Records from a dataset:
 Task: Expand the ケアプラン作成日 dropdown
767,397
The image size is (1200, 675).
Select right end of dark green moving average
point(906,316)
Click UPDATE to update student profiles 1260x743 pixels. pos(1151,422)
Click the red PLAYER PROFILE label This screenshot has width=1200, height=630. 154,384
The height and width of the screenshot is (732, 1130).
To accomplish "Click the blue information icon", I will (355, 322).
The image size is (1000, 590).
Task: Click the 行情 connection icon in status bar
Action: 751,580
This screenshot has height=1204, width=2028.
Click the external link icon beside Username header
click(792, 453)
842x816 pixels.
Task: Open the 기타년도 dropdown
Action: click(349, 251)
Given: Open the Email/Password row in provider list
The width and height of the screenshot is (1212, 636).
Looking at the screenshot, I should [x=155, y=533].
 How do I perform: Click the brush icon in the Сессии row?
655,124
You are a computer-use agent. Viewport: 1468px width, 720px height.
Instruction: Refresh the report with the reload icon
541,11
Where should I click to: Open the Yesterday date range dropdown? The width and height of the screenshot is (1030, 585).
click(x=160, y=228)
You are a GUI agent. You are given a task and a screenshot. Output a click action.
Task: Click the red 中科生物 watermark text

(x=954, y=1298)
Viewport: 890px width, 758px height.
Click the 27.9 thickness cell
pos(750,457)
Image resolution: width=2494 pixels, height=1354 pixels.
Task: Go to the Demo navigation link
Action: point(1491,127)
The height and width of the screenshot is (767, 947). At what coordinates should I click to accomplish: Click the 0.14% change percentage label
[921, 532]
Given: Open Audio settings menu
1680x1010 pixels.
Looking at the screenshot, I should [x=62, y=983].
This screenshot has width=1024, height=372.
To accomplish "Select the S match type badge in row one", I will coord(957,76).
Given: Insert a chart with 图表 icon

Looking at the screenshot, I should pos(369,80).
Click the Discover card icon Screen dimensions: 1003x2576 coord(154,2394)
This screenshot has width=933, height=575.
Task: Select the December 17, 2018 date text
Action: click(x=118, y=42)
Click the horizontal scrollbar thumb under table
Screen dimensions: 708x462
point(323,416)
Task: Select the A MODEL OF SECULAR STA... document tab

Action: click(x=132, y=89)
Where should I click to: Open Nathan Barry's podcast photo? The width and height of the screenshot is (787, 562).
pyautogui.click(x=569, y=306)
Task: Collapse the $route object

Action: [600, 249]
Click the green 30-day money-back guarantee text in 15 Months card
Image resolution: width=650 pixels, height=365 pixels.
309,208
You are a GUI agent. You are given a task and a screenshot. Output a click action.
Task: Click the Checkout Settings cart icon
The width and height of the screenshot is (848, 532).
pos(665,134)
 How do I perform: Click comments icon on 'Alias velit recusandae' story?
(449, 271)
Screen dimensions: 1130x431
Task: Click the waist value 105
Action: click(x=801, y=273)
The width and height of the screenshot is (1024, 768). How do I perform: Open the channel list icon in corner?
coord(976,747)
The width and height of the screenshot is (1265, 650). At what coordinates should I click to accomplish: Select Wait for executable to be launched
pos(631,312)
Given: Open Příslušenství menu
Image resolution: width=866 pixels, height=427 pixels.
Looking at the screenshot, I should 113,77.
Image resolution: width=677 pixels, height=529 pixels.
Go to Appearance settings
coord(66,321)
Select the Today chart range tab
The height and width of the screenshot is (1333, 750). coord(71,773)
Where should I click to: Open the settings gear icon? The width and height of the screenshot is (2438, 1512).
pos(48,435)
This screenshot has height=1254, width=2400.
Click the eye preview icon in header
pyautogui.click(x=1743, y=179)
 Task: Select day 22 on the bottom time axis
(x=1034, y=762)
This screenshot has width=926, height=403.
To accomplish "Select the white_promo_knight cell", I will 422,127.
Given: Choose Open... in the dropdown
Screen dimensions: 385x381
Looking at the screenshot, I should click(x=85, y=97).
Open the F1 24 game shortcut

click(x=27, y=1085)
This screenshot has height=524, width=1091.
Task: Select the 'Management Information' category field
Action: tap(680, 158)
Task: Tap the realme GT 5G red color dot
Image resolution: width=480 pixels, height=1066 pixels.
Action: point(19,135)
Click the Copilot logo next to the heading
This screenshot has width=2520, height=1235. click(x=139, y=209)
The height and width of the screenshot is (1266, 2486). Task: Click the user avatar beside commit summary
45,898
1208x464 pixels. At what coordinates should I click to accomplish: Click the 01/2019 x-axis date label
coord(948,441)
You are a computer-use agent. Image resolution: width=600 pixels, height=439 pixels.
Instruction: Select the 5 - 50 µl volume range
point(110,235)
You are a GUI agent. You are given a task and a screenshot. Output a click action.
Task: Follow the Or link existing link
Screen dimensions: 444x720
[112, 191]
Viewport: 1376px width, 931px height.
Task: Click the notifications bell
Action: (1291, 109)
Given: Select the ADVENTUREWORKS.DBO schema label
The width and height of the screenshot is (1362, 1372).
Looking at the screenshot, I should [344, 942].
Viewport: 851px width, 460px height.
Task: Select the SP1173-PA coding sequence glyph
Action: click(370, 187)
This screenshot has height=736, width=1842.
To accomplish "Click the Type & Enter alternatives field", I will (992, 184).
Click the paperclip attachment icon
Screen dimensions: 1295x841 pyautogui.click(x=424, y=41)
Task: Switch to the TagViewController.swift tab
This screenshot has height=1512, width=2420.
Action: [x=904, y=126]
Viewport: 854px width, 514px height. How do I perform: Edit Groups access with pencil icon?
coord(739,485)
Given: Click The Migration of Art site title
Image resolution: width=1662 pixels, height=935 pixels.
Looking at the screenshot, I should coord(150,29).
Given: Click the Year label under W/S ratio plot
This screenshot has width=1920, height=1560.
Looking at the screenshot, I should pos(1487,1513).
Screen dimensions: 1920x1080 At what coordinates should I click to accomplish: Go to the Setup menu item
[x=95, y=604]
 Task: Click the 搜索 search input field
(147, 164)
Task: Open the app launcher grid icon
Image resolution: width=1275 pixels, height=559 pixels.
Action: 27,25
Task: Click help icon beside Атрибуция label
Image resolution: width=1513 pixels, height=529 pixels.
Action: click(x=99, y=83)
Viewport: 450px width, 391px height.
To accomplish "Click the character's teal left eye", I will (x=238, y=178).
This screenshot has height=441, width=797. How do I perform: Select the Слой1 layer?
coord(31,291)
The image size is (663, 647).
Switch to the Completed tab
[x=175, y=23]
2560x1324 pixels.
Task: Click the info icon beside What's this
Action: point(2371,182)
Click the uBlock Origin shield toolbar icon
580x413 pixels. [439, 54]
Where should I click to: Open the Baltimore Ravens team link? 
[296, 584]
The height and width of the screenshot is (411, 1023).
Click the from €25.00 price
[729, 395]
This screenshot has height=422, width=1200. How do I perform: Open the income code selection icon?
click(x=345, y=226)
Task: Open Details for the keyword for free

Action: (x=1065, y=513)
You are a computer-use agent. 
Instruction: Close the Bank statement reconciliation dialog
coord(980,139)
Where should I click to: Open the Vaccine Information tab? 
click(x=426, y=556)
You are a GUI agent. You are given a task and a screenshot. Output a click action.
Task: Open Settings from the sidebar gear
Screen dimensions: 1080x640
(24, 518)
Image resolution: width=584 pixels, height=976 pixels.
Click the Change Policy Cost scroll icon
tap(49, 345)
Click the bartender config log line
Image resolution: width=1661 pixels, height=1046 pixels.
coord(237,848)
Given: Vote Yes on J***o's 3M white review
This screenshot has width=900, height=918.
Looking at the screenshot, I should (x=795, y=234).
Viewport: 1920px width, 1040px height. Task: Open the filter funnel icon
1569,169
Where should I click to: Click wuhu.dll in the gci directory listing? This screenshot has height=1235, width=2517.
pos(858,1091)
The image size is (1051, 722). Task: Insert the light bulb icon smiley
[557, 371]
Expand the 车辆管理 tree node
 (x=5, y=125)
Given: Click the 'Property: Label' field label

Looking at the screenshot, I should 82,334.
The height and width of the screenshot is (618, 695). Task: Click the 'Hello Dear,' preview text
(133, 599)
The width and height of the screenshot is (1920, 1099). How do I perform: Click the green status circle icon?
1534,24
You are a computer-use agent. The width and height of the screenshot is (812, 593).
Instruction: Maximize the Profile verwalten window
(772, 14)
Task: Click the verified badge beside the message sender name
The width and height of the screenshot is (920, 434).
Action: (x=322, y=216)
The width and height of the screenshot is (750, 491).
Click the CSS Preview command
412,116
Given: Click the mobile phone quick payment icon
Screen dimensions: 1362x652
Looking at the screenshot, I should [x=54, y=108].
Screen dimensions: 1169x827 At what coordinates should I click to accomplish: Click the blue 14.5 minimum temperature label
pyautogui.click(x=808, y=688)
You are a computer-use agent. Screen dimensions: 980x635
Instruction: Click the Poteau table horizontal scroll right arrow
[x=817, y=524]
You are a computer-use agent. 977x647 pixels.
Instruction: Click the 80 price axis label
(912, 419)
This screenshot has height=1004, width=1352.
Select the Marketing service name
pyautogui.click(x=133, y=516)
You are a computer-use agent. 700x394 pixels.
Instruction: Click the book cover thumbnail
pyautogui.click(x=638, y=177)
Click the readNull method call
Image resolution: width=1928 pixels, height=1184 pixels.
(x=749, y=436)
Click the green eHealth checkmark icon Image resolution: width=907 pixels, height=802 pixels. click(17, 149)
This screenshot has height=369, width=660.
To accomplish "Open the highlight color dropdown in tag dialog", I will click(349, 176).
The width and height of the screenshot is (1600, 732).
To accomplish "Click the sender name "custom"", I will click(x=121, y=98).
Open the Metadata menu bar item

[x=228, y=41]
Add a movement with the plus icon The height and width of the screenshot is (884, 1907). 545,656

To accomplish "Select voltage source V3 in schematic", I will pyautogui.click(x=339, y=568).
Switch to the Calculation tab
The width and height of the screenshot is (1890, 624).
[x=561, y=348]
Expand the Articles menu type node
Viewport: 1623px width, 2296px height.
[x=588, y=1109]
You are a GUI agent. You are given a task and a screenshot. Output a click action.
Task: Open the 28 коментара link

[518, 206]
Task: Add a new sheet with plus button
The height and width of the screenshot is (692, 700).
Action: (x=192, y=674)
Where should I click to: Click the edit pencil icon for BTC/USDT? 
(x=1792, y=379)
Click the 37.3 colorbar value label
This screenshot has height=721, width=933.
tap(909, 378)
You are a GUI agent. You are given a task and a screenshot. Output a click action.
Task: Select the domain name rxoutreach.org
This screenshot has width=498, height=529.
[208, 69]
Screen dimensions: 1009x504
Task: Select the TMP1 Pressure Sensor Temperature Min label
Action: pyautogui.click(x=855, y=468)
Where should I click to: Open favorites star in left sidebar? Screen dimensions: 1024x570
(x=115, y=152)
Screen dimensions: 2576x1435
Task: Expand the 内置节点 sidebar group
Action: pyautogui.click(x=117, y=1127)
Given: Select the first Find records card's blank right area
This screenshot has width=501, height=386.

→ **WHAT TO PRODUCE**
Reproduce the data verbatim from its very first line through the line containing "Click the red PLAYER", and include that final line.

→ **TASK OUTPUT**
 Task: Expand the ケアプラン作成日 dropdown
767,397
The image size is (1200, 675).
Select right end of dark green moving average
point(906,316)
Click UPDATE to update student profiles 1260x743 pixels. pos(1151,422)
Click the red PLAYER PROFILE label This screenshot has width=1200, height=630. 154,384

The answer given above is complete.